Study: Analog TVs to Be Reused When DTVs Arrive
Questions of what will happen to millions of analog TVs following next year's transition to digital television (DTV) have been answered with news that is also good for the environment, according to a new study by the Consumer Electronics Association® of Arlington, Va.
Results of the study, Trends in Consumer Electronics Afterlife show that households receiving broadcast signals only over-the-air expect to remove fewer than 15 million televisions from their homes through 2010, 95 percent of which will be sold, donated, or recycled. Forty-eight perscent of those households expect to buy a digital converter box and continue using the same TV.
"Consumers are far more likely to recycle, reuse, give away or sell analog TVs than throw them away," says CEA's Senior Director of Market Research Tim Herbert. "While some have speculated that millions of TVs would enter the waste stream, this new study suggests that is not the case."
Recycling is an increasingly common way to dispose of unused TVs.
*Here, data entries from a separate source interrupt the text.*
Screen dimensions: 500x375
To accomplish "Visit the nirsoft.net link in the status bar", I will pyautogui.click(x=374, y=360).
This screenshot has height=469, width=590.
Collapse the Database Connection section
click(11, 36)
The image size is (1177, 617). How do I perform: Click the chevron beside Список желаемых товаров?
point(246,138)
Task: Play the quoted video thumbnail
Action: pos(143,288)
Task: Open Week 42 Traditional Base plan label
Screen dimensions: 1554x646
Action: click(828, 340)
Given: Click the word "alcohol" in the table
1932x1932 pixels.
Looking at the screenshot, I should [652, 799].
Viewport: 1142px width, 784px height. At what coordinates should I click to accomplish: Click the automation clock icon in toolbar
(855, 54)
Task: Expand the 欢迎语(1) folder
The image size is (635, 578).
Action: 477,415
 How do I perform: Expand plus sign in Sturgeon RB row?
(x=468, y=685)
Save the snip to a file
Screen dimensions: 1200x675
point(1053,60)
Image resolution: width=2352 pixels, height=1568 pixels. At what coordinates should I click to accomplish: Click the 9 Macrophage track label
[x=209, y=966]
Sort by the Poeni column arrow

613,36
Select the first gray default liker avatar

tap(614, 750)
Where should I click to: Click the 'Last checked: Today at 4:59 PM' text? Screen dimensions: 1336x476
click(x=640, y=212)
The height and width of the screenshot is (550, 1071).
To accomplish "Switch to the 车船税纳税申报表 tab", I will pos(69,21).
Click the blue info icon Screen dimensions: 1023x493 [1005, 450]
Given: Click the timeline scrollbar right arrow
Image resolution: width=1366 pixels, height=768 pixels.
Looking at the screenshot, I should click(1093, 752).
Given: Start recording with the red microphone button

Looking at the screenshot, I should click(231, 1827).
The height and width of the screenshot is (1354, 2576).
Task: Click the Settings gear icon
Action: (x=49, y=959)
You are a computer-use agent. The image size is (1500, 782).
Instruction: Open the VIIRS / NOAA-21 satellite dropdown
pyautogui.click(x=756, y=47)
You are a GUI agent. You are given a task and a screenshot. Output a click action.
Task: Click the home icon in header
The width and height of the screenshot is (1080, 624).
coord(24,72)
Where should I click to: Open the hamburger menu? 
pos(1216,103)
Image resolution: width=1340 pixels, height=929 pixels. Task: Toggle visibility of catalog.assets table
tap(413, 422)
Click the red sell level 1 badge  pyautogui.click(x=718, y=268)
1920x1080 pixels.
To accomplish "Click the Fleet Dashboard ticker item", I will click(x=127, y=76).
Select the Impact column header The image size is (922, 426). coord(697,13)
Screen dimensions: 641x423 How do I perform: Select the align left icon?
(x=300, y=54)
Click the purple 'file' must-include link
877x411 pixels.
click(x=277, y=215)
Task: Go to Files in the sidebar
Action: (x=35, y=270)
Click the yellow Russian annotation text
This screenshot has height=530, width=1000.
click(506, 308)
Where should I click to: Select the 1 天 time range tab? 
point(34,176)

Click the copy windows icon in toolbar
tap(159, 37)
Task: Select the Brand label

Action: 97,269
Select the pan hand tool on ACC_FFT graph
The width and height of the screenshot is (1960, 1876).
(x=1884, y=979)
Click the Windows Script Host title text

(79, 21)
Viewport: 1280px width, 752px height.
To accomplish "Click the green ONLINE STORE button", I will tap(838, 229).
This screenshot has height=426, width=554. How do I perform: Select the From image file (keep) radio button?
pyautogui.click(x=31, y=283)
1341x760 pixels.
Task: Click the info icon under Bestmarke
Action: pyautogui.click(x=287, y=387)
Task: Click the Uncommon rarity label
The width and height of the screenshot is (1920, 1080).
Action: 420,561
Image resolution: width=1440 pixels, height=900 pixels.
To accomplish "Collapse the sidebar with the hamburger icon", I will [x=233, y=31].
In fact, according to the survey, consumers report recycling nearly 30 percent more TVs in 2007 than in 2005.
Among those consumers that did report throwing away a TV in the last year, 42 percent reported that they weren’t aware of recycling programs for electronics.
"It's terrific to see more consumers being more thoughtful and proactive about the responsible disposal of their electronics devices," added Herbert. "However, there is still much to be done in terms of educating consumers about the options for electronics recycling."